「フィル・スペクター」、本名「ハーヴェイ・フィリップ・スペクター」は、米国の音楽プロデューサーです。
1958年、バンド「テディ・ベアーズ」を結成、自作曲の「くよくよするなよ」でデビューを飾りました。
そのB面に収められていた「会ったとたんに一目ぼれ」が、何を間違えたか、全米チャート第1位という大ヒットを記録してしまいました。
気をよくした彼は、その後、アルバムや数枚のシングルをリリースしますが、散々な結果に終ってしまいます。
そこで、彼は、音楽プロデューサーとしての活動に目覚め、1961年、フィレス・レコードを設立しました。
そして、「クリスタルズ」、「ダーレン・ラヴ」、「ロネッツ」、「ライチャス・ブラザース」などのミュージシャンをプロデュースしました。
中でも、彼を一躍有名にしたのが、「ロネッツ」の唄った「ビー・マイ・ベイビー」の大ヒットでした。
「フィル・スペクター」の作り出す音楽は、「ウォール・オブ・サウンド(音の壁)」と呼ばれました。
これは、数多くのスタジオミュージシャンを使って、ボーカルやコーラス、ギター、ピアノなど、各パートごとのテイクを複数録音して、それらを何回も重ねて再録音していく、いわゆるオーバーダビング(多重録音)という方法で、分厚い音を作り上げていくもので、当時としては超画期的な制作方法でした。
現代では簡単に出来る当たり前の方法ですが、この当時の未熟な録音技術を持ってこれをやり遂げたということは、時間と労力をどれだけ費やしたのか、まさに想像を絶するものがあります。
しかし、1960年代後半になってくると、ポピュラー音楽界は、大きな変貌を迎えます。
それは、ロックの時代の幕開けです。
スタジオワークで作成された完ぺきな音よりも、バンドのライヴ演奏による生の音を重視するという動きでした。
そのため、「フィル・スペクター」の音楽的存在感は次第に薄れていき、1966年にはフィレス・レコードは消滅してしまいました。
1966年、「ビートルズ」が、ライブのステージではスタジオでの録音の音を再現するのは難しいとの理由で、コンサート活動をやめてしまいました。
そこで、「フィル・スペクター」の再登場となりました。
「ビートルズ」のスタジオにウォール・オブ・サウンドを持ち込み、アルバム「サージェント・ペパーズ・ロンリー・ハーツ・クラブ・バンド」が完成しました。
1970年に発表されたアルバム「レット・イット・ビー」も、「フィル・スペクター」がプロデュースしています。
この後、「ビートルズ」は解散してしまいますが、ジョンとジョージは、「フィル・スペクター」の手腕に惚れ込み、ソロアルバムの作成に彼をプロデューサーとして起用しました。
ジョンの「イマジン」、ジョージの「オールシングス・マスト・パス」は、彼のサウンドが随所に生かされています。
ちなみに、ポールは彼の存在に不満を持っていたそうで、「ザ・ロング・アンド・ワインディング・ロード」にストリングスやコーラスを重ね録りしたことに激怒したといいます。
「フィル・スペクター」は、他に「ア・クリスマス・ギフト・フォー・ユー」というアルバムを1963年にリリースしています。
定番のクリスマスソングが、ウォール・オブ・サウンド一色にデコレーションされていて、彼の手掛けた「クリスタルズ」や「ロネッツ」などのフィル・ファミリー達が、クリスマスソングを唄っています。
なかなか楽しいアルバムに仕上がっていると思います。
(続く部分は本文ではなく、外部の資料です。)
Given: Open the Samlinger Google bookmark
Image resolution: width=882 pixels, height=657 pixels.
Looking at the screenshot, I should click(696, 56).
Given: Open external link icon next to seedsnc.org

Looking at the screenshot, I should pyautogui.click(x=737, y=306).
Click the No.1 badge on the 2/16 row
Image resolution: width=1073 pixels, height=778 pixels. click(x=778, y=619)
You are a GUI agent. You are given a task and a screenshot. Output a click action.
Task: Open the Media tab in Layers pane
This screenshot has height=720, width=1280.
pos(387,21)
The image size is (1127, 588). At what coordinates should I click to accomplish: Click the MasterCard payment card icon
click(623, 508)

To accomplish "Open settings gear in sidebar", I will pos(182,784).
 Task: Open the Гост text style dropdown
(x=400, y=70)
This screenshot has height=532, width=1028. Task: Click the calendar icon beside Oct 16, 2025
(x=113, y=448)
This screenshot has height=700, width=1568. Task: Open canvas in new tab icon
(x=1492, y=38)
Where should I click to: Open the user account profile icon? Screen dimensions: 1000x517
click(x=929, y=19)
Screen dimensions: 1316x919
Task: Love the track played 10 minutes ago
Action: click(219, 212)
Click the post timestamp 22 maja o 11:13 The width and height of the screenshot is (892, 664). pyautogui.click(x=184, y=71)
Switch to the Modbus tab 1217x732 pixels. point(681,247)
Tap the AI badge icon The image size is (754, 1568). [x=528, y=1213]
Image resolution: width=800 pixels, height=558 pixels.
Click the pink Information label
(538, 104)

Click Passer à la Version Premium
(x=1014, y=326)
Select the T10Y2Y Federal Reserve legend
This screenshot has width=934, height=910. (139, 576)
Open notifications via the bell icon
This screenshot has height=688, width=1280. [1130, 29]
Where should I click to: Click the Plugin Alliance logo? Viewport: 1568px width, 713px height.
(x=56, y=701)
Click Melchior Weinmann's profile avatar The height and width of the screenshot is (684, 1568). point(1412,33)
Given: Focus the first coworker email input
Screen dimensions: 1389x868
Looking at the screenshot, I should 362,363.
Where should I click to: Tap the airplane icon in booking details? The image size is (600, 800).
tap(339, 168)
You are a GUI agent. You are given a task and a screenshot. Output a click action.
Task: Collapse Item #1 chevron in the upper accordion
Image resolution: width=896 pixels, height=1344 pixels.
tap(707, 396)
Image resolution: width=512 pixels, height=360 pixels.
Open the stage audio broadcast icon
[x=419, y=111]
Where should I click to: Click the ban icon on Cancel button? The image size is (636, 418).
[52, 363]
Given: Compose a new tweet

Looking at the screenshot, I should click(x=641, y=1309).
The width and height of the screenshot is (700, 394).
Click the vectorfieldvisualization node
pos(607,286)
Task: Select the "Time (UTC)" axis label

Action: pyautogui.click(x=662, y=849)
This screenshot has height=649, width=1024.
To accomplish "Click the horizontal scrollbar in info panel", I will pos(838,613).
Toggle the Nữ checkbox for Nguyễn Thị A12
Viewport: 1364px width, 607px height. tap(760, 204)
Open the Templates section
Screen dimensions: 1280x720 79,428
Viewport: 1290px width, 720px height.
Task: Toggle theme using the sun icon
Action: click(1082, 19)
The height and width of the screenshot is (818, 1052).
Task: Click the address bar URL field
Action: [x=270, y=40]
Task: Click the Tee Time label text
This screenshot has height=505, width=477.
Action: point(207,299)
(一聴の価値ありです)
さて、実は、「フィル・スペクター」は、2003年2月に、ロサンゼルスの自宅で、ラト・クラークソンという女性を銃で射殺した罪で、懲役19年の刑を受けて、現在刑務所に服役中なのです。
現在は、昔の面影が無いほど、様相が変わってしまっています。
まさしく「フィル・スペクター」は、天才と狂気が同居していたのですね。